EXCHANGE AGENT AGREEMENT
[ ], 1999
The Bank of New York
Corporate Trust Administration
000 Xxxxxxx Xxxxxx - 00xx Xxxxx
Xxx Xxxx, Xxx Xxxx 00000
Ladies and Gentlemen:
CILCORP Inc. (the "Company") proposes to make an offer (the "Exchange
Offer") to exchange its 8.700% Senior Notes due 2009 (the "Old Notes") for its
8.700% Senior Notes due 2009 which have been registered under the Securities Act
of 1933, as amended (the "New Notes") and 9.375% Senior Bonds due 2029 (the "Old
Bonds" and together with the Old Notes, the "Old Securities") for its 9.375%
Senior Bonds due 2029 which have been registered under the Securities Act of
1933, as amended (the "New Bonds" and together with the New Notes, the "New
Securi ties"). The terms and conditions of the Exchange Offer as currently
contemplated are set forth in a prospectus, dated [ ], 1999 (the "Prospectus")
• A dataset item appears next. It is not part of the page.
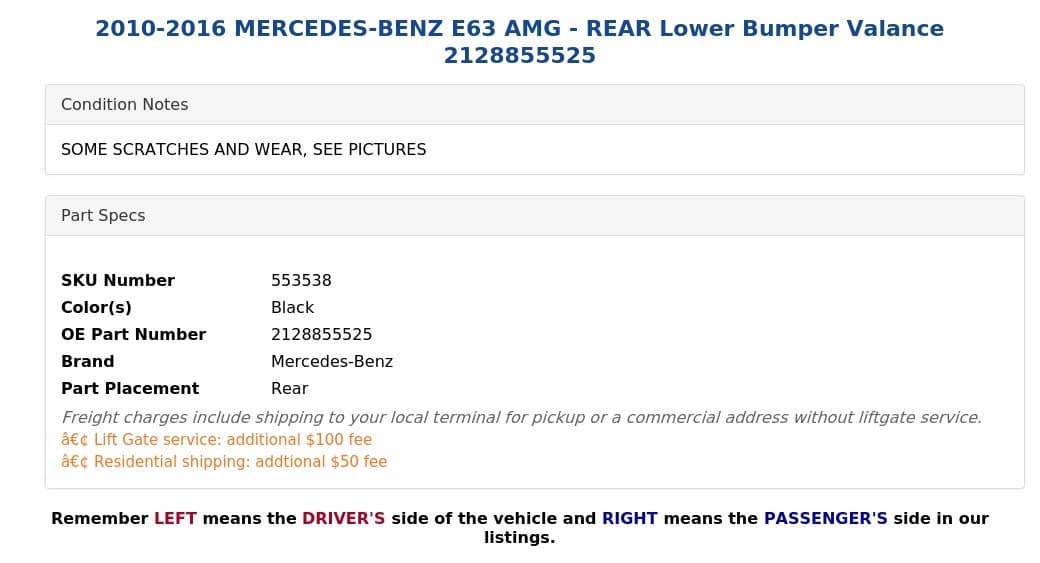Click the Brand label
The width and height of the screenshot is (1040, 563).
click(x=87, y=361)
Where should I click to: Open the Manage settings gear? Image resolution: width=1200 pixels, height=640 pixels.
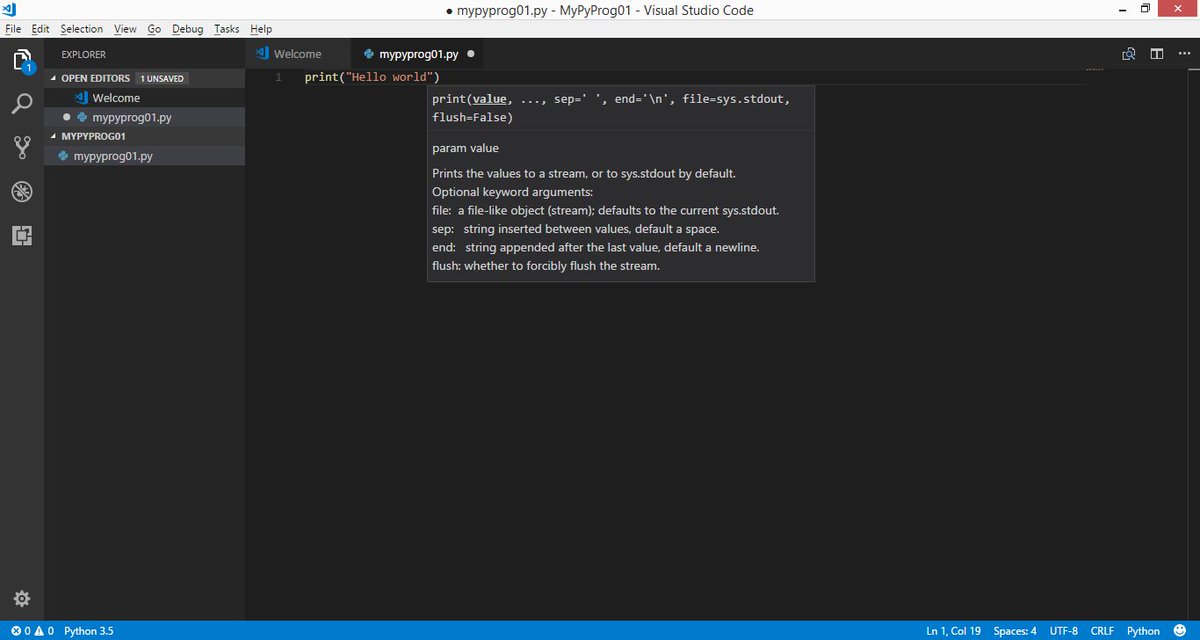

to be distributed to all record holders of the Old Securities. The Old
Securities and the New Securities are collectively referred to herein as the
"Securities".
The Company hereby appoints The Bank of New York to act as exchange
agent (the "Exchange Agent") in connection with the Exchange Offer. References
hereinafter to "you" shall refer to The Bank of New York.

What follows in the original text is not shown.